CDDB as the first user-created database
The origin of CDDB is one of my favorite stories about the evolution of technology, and the discovery of value in places where nobody initially expected them to be. This is how I understand it went: sometime in the 80’s a smart guy gets a shiny new Sun workstation with a CD drive. He figures there must be some way to play his audio CDs on it, so he creates Workman. Then he decides he wants to see the track information while the CD is playing, so he types in the info for his CDs. Of course, he doesn’t want to type it in each time he puts the CD in, so he invents a way to use some of the data on the CD as a key, and creates a database to look it up.

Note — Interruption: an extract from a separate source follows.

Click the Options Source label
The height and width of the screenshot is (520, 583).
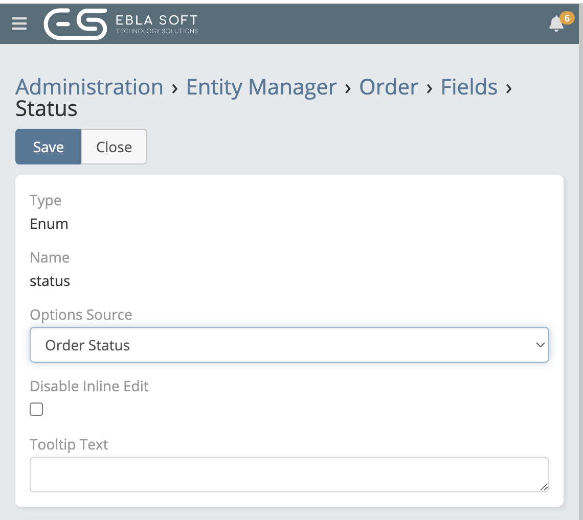click(81, 315)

Now, he also gives this program away for free, and as a bonus, includes his own database, just in case there’s any overlap between his CD collection and the next guy’s. Soon other folks are sending their databases back to the original guy to be merged into the distribution, and after a while, it’s pretty big. So, he starts distributing it separately, and other clients start to use it too. Then this internet thing comes along, and another guy has the brilliant idea to make it client-server. A few more clients get written, people start submitting lots of CD information, and the database starts to get pretty huge. Eventually, in a very controversional decision, they decide to make the service a for-profit one, and now according to Wired, Gracenote is “a dominant player in music recognition.”

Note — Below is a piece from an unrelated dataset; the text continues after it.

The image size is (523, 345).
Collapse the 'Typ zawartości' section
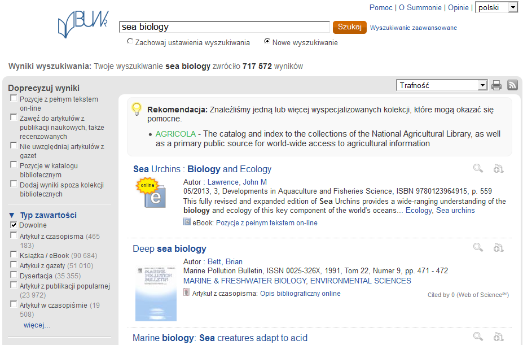tap(12, 215)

The story I heard matches reasonably closely with this summary on the MusicBrainz site:
The roots of this project are in a software program called Workman for playing Audio CDs on UNIX systems. Workman had the ability to display the name of the track it was currently playing. An index file was used to store the tracknames for each Audio CD. After a while a large index file with information about thousands of Audio CDs was created by the Internet community.

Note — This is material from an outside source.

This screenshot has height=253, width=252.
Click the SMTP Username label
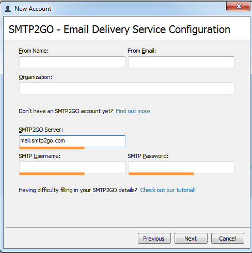point(40,156)
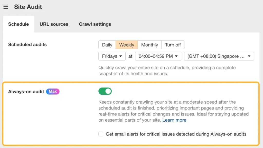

This was a long time ago. The index file system became more widely used when Windows users started using this index file, but the system was not very mature then. The Windows Audio CD player could use an index file with track information, but the index size was limited to 640KB. This meant that Windows users could not use the large Internet index file without correcting software.
In 1996 things changed when the Internet Compact Disc Database was created. Instead of a flat file with information of thousands of Audio CDs, the client/server model was applied. A single central server called “CDDB.com” could be used to access the information of Audio CDs. This server accepted new submissions of Audio CD information. At that stage the index file was reported to have grown by up to 800 Audio CDs per day. But these numbers say nothing about the quality of the submissions. The number of duplicate Audio CDs that now exist in the database is high — 10 entries of the same Audio CD under a different number is not uncommon. Many entries also contain numerous spelling errors. CDDB.com had no mechanism to correct errors.
Despite this, the system became popular and useful. Things changed dramatically when the open CDDB.com server was bought by a company that wanted to make money from the contributions that users had made. The index file created by the Internet community could no longer be copied. Patents were obtained and granted. A large public outcry resulted, and led to the start of several projects to create an Open Source competitor for the commercial CDDB.com (now Gracenote).
I think that CDDB is probably the first good example of a user-generated database. Now, user-generated content is all the rage, but it is interesting to separate it into things that seem more like databases, like CellarTracker and Wikimapia, versus the more free-form things like blogs. More on this from an investment standpoint in a future post.